== Data to examine ==
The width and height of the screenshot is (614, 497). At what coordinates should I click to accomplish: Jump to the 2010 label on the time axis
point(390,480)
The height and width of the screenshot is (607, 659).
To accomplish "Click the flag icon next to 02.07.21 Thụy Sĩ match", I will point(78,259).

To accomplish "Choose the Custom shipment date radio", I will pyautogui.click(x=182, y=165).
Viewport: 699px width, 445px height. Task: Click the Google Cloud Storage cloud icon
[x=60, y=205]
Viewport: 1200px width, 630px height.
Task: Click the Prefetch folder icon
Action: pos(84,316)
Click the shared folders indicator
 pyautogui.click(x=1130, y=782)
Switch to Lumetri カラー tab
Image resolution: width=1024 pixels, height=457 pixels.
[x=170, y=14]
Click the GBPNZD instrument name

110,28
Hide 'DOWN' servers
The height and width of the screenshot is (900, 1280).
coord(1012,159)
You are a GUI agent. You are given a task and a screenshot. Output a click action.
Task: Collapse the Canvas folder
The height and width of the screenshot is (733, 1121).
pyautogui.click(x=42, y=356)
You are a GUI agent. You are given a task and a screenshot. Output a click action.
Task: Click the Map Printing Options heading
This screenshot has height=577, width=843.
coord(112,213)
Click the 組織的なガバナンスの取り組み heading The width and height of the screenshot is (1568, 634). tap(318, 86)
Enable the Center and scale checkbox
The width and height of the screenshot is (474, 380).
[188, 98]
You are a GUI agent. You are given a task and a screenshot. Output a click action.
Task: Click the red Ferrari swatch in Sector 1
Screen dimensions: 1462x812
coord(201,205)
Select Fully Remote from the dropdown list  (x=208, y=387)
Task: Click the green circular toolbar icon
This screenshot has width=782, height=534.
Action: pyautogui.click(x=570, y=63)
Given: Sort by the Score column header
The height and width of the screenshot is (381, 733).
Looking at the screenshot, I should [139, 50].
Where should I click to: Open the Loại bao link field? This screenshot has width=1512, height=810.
===
• [What this task involves]: Make a copy of each line in the records that has the word "will".

• [Answer to the problem]:
To accomplish "Click the flag icon next to 02.07.21 Thụy Sĩ match", I will point(78,259).
To accomplish "Choose the Custom shipment date radio", I will pyautogui.click(x=182, y=165).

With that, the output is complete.